Poterlowicz Krzysztof, Yarker Joanne L, Malashchuk Igor, Lajoie Brian R, Mardaryev Andrei N, Gdula Michal R, Sharov Andrey A, Kohwi-Shigematsu Terumi, Botchkarev Vladimir A, Fessing Michael Y
Centre for Skin Sciences, Faculty of Life Sciences, University of Bradford, Bradford, United Kingdom.
Program in Systems Biology, University of Massachusetts Medical School, Worcester, Massachusetts, United States of America.
PLoS Genet. 2017 Sep 1;13(9):e1006966. doi: 10.1371/journal.pgen.1006966. eCollection 2017 Sep.
Mammalian genomes contain several dozens of large (>0.5 Mbp) lineage-specific gene loci harbouring functionally related genes. However, spatial chromatin folding, organization of the enhancer-promoter networks and their relevance to Topologically Associating Domains (TADs) in these loci remain poorly understood. TADs are principle units of the genome folding and represents the DNA regions within which DNA interacts more frequently and less frequently across the TAD boundary. Here, we used Chromatin Conformation Capture Carbon Copy (5C) technology to characterize spatial chromatin interaction network in the 3.1 Mb Epidermal Differentiation Complex (EDC) locus harbouring 61 functionally related genes that show lineage-specific activation during terminal keratinocyte differentiation in the epidermis. 5C data validated by 3D-FISH demonstrate that the EDC locus is organized into several TADs showing distinct lineage-specific chromatin interaction networks based on their transcription activity and the gene-rich or gene-poor status. Correlation of the 5C results with genome-wide studies for enhancer-specific histone modifications (H3K4me1 and H3K27ac) revealed that the majority of spatial chromatin interactions that involves the gene-rich TADs at the EDC locus in keratinocytes include both intra- and inter-TAD interaction networks, connecting gene promoters and enhancers. Compared to thymocytes in which the EDC locus is mostly transcriptionally inactive, these interactions were found to be keratinocyte-specific. In keratinocytes, the promoter-enhancer anchoring regions in the gene-rich transcriptionally active TADs are enriched for the binding of chromatin architectural proteins CTCF, Rad21 and chromatin remodeler Brg1. In contrast to gene-rich TADs, gene-poor TADs show preferential spatial contacts with each other, do not contain active enhancers and show decreased binding of CTCF, Rad21 and Brg1 in keratinocytes. Thus, spatial interactions between gene promoters and enhancers at the multi-TAD EDC locus in skin epithelial cells are cell type-specific and involve extensive contacts within TADs as well as between different gene-rich TADs, forming the framework for lineage-specific transcription.

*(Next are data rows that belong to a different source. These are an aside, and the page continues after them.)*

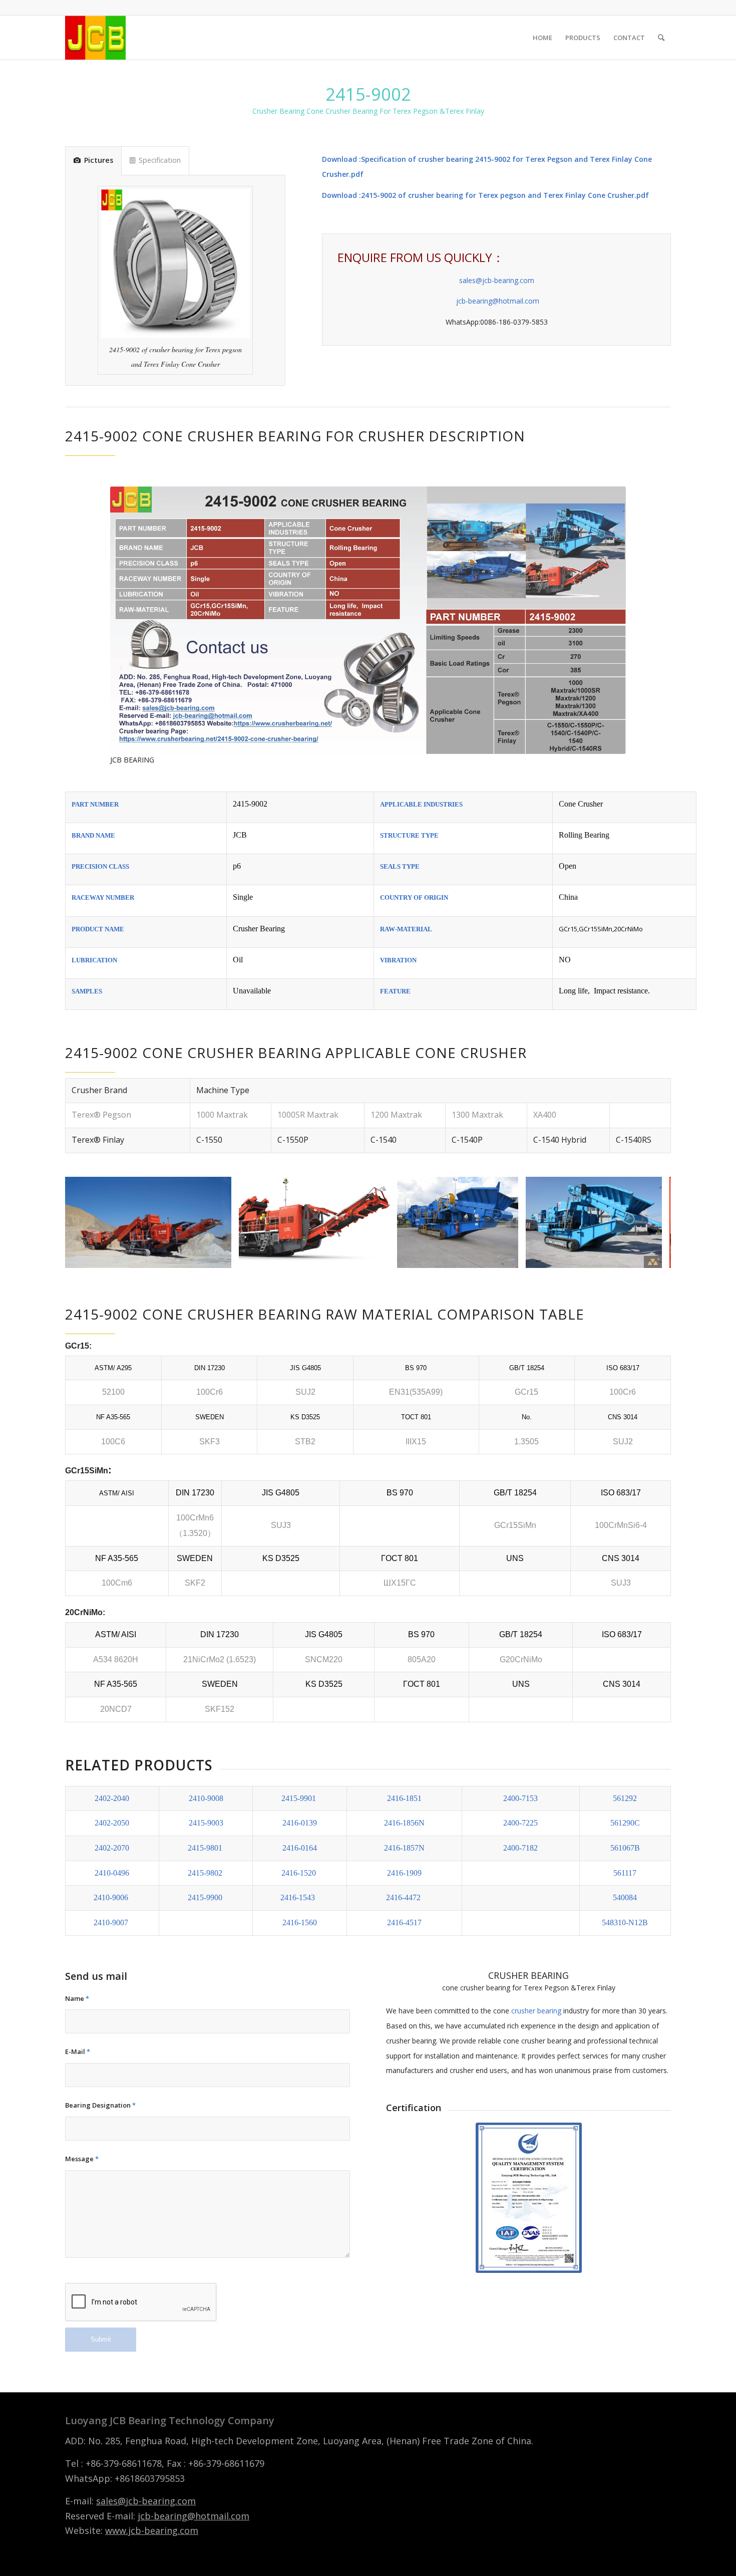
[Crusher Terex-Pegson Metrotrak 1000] (507, 1256)
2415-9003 (206, 1823)
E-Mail (77, 2051)
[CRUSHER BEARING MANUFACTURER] (95, 38)
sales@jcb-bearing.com (496, 280)
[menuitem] (542, 38)
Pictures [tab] (98, 160)
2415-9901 (298, 1798)
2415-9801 (206, 1848)
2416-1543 (297, 1897)
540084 (625, 1897)
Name (77, 1998)
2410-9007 (111, 1922)
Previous (88, 1222)
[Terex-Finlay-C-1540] (220, 1256)
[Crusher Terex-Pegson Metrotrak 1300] (651, 1256)
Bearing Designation (100, 2105)
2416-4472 (403, 1897)
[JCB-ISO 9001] (529, 2198)
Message (82, 2158)
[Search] (661, 38)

哺乳动物基因组包含几十个大型(>0.5 Mbp)的谱系特异性基因座,这些基因座含有功能相关的基因。然而,这些基因座中的空间染色质折叠、增强子-启动子网络的组织及其与拓扑相关结构域(TADs)的相关性仍知之甚少。TADs是基因组折叠的主要单位,代表了DNA区域,在该区域内DNA在TAD边界两侧的相互作用频率较高和较低。在这里,我们使用染色质构象捕获碳拷贝(5C)技术来表征3.1 Mb表皮分化复合体(EDC)基因座中的空间染色质相互作用网络,该基因座包含61个功能相关的基因,这些基因在表皮终末角质形成细胞分化过程中表现出谱系特异性激活。经3D-FISH验证的5C数据表明,EDC基因座被组织成几个TADs,根据其转录活性和基因丰富或基因贫乏状态显示出不同的谱系特异性染色质相互作用网络。5C结果与全基因组增强子特异性组蛋白修饰(H3K4me1和H3K27ac)研究的相关性表明,角质形成细胞中EDC基因座处涉及基因丰富TADs的大多数空间染色质相互作用包括TAD内和TAD间相互作用网络,连接基因启动子和增强子。与EDC基因座大多转录不活跃的胸腺细胞相比,这些相互作用被发现是角质形成细胞特异性的。在角质形成细胞中,基因丰富的转录活跃TADs中的启动子-增强子锚定区域富含染色质结构蛋白CTCF、Rad21和染色质重塑因子Brg1的结合。与基因丰富的TADs相反,基因贫乏的TADs彼此之间表现出优先的空间接触,不包含活性增强子,并且在角质形成细胞中CTCF、Rad21和Brg1的结合减少。因此,皮肤上皮细胞中多TAD EDC基因座处基因启动子和增强子之间的空间相互作用是细胞类型特异性的,涉及TAD内以及不同基因丰富TADs之间的广泛接触,形成了谱系特异性转录的框架。